======== Verilen Metin

10. Ayrıca belirtmek gerekir ki; taşınmazların kazandırıcı zamanaşımı zilyetlik yoluyla edinilmelerini düzenleyen 4721 sayılı Türk Medeni Kanunu’nun 713 üncü ve 3402 sayılı Kanun’un 14 üncü maddelerinde mülkiyet kazanımı için aranan davasız (çekişmesiz-nizasız) ve aralıksız (fasılasız) yirmi yıl süreyle ve malik sıfatıyla zilyetliğinde bulundurma koşulu 3402 sayılı Kanun’un Ek 4 üncü maddesine göre yapılan kullanım kadastrosunda taşınmazı kullanan kişinin tespitinde aranmamaktadır. Zira, kazandırıcı zamanaşımı yoluyla edinimde Kanun zilyet olunmasını ararken kullanım kadastrosunda fiilî kullanımı esas almaktadır.

11. Nitekim aynı ilkeler Hukuk Genel Kurulunun 12.10.2021 tarih, 2017/(16)8-3106 Esas, 2021/1203 Karar, 28.02.2024 tarih, 2023/8-561 Esas, 2024/125 Karar, 15.05.2024 tarih, 2023/(16)8-562 Esas, 2024/236 Karar ve 29.05.2024 tarih, 2023/8-919 Esas, 2024/304 Karar sayılı kararlarında da aynen benimsenmiştir.

================
======== Sağlanan Kayıtlar

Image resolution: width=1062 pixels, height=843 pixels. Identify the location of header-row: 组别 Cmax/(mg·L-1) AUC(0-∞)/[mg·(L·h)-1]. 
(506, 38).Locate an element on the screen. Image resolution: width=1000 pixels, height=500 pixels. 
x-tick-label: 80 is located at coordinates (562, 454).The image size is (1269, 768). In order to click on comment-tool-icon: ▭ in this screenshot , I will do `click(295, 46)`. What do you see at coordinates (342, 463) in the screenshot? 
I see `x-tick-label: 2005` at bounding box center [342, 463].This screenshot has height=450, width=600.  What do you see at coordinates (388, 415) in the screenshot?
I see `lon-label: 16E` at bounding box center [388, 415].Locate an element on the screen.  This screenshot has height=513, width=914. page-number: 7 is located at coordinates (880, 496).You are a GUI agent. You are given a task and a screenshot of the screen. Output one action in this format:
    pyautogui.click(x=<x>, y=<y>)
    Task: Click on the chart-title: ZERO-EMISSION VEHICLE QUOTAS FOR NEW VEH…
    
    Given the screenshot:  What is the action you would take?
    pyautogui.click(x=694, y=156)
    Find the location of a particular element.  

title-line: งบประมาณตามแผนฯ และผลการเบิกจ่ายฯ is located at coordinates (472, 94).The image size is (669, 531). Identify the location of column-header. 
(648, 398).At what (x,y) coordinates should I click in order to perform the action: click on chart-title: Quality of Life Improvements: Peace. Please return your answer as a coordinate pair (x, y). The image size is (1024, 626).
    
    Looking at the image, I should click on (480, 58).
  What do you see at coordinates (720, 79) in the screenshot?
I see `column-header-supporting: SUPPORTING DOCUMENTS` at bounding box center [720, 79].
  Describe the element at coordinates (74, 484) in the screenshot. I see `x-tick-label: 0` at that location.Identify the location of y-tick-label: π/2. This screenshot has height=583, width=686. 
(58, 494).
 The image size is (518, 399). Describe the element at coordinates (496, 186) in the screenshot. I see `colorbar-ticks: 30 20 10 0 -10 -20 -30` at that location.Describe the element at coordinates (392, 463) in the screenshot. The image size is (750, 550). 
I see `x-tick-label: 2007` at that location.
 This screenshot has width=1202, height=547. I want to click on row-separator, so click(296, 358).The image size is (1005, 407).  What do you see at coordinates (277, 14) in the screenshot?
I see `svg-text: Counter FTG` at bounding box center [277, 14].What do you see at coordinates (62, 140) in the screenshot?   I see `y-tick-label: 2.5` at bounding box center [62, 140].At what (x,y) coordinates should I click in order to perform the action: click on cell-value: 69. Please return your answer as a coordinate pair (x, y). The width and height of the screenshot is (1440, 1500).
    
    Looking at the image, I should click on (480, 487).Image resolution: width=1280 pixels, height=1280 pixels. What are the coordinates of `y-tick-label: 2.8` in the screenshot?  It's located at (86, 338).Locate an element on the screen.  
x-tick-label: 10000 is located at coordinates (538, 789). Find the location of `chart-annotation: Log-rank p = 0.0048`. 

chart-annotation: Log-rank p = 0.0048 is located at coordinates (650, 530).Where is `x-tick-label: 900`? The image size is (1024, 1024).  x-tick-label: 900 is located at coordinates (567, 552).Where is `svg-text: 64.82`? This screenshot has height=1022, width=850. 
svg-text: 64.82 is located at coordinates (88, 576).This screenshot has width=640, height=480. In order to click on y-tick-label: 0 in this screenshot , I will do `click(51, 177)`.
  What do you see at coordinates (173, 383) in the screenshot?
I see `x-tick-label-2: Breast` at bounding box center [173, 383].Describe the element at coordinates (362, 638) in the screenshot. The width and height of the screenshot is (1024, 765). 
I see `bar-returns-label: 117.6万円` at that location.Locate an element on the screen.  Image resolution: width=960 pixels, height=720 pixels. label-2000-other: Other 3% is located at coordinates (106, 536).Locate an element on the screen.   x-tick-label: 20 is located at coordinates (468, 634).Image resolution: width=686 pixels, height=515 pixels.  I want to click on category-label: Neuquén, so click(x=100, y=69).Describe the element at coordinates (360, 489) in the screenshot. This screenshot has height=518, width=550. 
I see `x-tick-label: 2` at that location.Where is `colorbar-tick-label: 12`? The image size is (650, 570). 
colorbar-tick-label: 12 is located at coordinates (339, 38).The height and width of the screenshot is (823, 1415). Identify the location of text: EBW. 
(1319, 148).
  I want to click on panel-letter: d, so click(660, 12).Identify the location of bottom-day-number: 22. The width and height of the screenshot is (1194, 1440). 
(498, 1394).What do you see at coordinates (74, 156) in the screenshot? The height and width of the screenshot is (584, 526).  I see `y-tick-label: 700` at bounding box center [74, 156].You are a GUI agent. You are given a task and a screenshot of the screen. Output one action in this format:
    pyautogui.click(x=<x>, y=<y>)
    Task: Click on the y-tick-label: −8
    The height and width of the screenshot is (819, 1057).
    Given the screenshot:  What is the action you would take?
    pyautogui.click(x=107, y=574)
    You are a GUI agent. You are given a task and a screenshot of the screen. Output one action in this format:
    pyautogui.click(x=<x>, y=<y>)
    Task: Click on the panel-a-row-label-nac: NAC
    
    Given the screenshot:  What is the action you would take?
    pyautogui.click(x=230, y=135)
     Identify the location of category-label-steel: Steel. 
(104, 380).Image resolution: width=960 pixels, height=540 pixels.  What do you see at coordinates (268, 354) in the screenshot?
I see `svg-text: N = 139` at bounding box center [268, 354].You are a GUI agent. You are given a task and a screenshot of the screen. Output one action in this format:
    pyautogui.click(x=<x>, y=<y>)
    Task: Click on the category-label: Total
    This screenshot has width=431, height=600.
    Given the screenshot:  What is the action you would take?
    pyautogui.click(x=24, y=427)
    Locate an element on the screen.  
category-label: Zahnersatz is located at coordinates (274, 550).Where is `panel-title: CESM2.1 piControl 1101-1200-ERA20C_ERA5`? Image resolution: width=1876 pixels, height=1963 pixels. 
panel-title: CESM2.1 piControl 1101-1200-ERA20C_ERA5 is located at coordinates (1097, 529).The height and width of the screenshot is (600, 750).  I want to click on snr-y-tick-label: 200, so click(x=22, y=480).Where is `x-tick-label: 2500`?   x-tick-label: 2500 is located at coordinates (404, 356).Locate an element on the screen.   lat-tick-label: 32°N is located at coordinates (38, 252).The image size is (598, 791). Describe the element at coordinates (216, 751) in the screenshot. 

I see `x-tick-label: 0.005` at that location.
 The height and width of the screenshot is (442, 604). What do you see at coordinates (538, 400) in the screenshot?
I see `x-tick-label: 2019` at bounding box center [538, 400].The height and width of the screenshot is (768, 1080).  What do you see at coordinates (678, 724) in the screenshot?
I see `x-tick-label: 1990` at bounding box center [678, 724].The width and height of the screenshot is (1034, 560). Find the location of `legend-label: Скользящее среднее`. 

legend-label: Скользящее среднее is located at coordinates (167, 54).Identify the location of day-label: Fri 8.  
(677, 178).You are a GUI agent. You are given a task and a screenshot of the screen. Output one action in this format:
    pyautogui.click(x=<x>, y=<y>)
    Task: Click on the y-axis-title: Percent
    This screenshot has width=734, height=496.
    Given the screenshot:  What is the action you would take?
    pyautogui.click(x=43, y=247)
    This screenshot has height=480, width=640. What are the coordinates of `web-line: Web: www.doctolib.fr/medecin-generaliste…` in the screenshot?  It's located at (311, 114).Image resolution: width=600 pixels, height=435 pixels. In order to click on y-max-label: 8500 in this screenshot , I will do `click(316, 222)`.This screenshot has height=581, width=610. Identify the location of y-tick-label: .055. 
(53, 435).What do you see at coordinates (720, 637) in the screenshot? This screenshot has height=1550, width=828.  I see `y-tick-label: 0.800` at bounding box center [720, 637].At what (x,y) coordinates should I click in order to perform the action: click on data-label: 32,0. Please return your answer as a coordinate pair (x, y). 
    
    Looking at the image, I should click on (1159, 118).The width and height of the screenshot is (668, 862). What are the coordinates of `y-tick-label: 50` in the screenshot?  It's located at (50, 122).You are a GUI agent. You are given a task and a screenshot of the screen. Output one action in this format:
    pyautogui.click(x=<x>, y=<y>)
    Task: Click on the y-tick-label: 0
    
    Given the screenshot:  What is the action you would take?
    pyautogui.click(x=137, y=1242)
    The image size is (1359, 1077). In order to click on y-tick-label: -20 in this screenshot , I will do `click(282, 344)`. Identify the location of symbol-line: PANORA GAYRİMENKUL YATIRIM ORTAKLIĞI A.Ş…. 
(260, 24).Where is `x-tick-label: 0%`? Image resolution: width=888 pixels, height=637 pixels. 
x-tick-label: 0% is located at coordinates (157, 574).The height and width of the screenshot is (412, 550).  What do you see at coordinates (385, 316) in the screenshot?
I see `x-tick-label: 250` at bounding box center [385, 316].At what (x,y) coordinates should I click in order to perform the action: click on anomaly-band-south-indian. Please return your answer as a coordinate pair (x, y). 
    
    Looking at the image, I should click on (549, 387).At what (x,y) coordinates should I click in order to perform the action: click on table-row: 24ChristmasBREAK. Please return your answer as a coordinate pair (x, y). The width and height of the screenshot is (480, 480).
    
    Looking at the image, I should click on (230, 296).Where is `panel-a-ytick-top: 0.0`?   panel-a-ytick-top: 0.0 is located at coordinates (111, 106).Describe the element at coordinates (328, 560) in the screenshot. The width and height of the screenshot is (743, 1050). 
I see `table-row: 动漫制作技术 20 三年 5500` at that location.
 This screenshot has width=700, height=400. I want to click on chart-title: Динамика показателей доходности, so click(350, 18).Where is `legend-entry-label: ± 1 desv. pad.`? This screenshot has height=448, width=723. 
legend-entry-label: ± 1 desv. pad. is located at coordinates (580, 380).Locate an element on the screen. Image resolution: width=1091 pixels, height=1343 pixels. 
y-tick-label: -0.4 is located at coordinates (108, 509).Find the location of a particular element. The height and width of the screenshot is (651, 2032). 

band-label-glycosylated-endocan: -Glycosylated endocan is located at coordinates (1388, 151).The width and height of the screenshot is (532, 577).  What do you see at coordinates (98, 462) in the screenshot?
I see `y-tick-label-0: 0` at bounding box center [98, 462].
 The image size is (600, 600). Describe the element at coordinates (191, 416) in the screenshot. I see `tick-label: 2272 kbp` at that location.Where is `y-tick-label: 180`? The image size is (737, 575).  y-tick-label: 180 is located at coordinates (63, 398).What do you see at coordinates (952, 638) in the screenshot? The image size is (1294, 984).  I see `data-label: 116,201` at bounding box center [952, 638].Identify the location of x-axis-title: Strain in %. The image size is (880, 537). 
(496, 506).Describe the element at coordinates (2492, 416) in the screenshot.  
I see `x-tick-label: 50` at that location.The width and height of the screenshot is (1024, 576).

================

Görev Listesi
A. Kadastro metnine göre kullanım kadastrosunda Kanun neyi esas alır?
B. Kadastro metnini kaldığı yerden sürdürün.
Kayıtların kadastro metniyle hiçbir ilgisi yoktur.

Alıştırma Yanıtları
A. Fiilî kullanımı esas alır.

B.
12. Somut olayda; dava konusu taşınmazın 6331 sayılı Kanun'un 1 inci maddesinin 2/1 bendi uyarınca orman sayılmayan alanda kaldığı, 6292 sayılı Kanun'un Geçici 5 ve 3402 sayılı Kanun'un Ek 4 üncü maddesi kapsamında 21.09.2017 tarihinde yapılan kadastro tespiti sırasında taşınmazın 2004 yılından beri davalı ...'in kullanımında olduğu belirtilerek Hazine adına tespit edildiği anlaşılmıştır. Davacı kadastro tespitinde hata yapıldığını, dava konusu taşınmazı 2004 yılından beri kullandığını, seraları ekip biçtiğini, ileri sürerek tespitin iptali ile zilyetlik hak sahipliği bulunduğunun saptanmasına ve kadastro tespitinin buna göre düzeltilmesine karar verilmesini talep etmiştir. Davalı ..., 06.08.2004 tarihli kira sözleşmesi ile bu taşınmazı ...'a 6 yıl için kiraya verdiğini, bu taşınmazın eski tapuya dayandığını ancak tapunun Antalya Kadastro Mahkemesinin kararı ile yitirildiğini, davacı ...'ın da ...'un yeğeni olduğunu, kullanımının kira ilişkisinden kaynaklandığını, taşınmazdaki sondajın ise kendi tarafından 1990 yılında açtırıldığını savunmuştur.

13. Davalının dosyaya sunmuş olduğu ve kadastro tutanağı ekinde yer alan kira sözleşmesinin harita bilirkişinden alınan 03.07.2019 tarihli ek rapor ile dava konusu taşınmaza ait olduğu tespit edilmiş, davacı bu kira sözleşmesine ilişkin herhangi bir itiraz sunmamıştır. Keşifte dinlenen tespit bilirkişilerinden Mehmet Erkorkmaz " buranın ilk sahibi Dinçer Mermerdir" , davacı tanıklarından ... ise "biz dava konusu yerin ...'e ait olduğunu duyardık" şeklinde beyanda bulunmuşlardır. Dava konusu taşınmaza ait elektrik aboneliği davalı ... adınadır.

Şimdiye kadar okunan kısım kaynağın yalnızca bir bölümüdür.